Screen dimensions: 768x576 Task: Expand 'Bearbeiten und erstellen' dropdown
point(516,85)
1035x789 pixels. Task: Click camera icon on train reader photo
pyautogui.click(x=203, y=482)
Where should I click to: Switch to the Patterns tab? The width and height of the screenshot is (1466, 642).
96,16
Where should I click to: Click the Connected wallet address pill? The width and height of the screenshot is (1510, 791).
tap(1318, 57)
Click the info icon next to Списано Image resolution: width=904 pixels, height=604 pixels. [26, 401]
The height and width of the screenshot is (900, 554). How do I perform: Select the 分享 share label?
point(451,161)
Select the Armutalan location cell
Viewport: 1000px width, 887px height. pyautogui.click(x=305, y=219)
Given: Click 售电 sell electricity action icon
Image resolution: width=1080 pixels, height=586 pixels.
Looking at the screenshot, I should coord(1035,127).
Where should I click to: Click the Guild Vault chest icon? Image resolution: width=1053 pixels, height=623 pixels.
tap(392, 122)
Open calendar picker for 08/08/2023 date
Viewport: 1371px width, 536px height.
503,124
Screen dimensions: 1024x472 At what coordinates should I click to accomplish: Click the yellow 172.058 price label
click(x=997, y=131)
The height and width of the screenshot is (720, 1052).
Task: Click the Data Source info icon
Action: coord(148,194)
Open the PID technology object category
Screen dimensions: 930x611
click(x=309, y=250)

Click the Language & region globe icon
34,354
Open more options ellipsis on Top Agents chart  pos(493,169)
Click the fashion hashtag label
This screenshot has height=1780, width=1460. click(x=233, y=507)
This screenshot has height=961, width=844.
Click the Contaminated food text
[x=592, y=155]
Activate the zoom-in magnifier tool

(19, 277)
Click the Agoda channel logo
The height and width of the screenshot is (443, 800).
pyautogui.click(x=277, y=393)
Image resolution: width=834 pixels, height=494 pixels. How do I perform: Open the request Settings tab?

————

A full, exact copy of the entries is the required answer.

Screen dimensions: 768x576 Task: Expand 'Bearbeiten und erstellen' dropdown
point(516,85)
1035x789 pixels. Task: Click camera icon on train reader photo
pyautogui.click(x=203, y=482)
Where should I click to: Switch to the Patterns tab? The width and height of the screenshot is (1466, 642).
96,16
Where should I click to: Click the Connected wallet address pill? The width and height of the screenshot is (1510, 791).
tap(1318, 57)
Click the info icon next to Списано Image resolution: width=904 pixels, height=604 pixels. [26, 401]
The height and width of the screenshot is (900, 554). How do I perform: Select the 分享 share label?
point(451,161)
Select the Armutalan location cell
Viewport: 1000px width, 887px height. pyautogui.click(x=305, y=219)
Given: Click 售电 sell electricity action icon
Image resolution: width=1080 pixels, height=586 pixels.
Looking at the screenshot, I should coord(1035,127).
Where should I click to: Click the Guild Vault chest icon? Image resolution: width=1053 pixels, height=623 pixels.
tap(392, 122)
Open calendar picker for 08/08/2023 date
Viewport: 1371px width, 536px height.
503,124
Screen dimensions: 1024x472 At what coordinates should I click to accomplish: Click the yellow 172.058 price label
click(x=997, y=131)
The height and width of the screenshot is (720, 1052).
Task: Click the Data Source info icon
Action: coord(148,194)
Open the PID technology object category
Screen dimensions: 930x611
click(x=309, y=250)

Click the Language & region globe icon
34,354
Open more options ellipsis on Top Agents chart  pos(493,169)
Click the fashion hashtag label
This screenshot has height=1780, width=1460. click(x=233, y=507)
This screenshot has height=961, width=844.
Click the Contaminated food text
[x=592, y=155]
Activate the zoom-in magnifier tool

(19, 277)
Click the Agoda channel logo
The height and width of the screenshot is (443, 800).
pyautogui.click(x=277, y=393)
Image resolution: width=834 pixels, height=494 pixels. How do I perform: Open the request Settings tab?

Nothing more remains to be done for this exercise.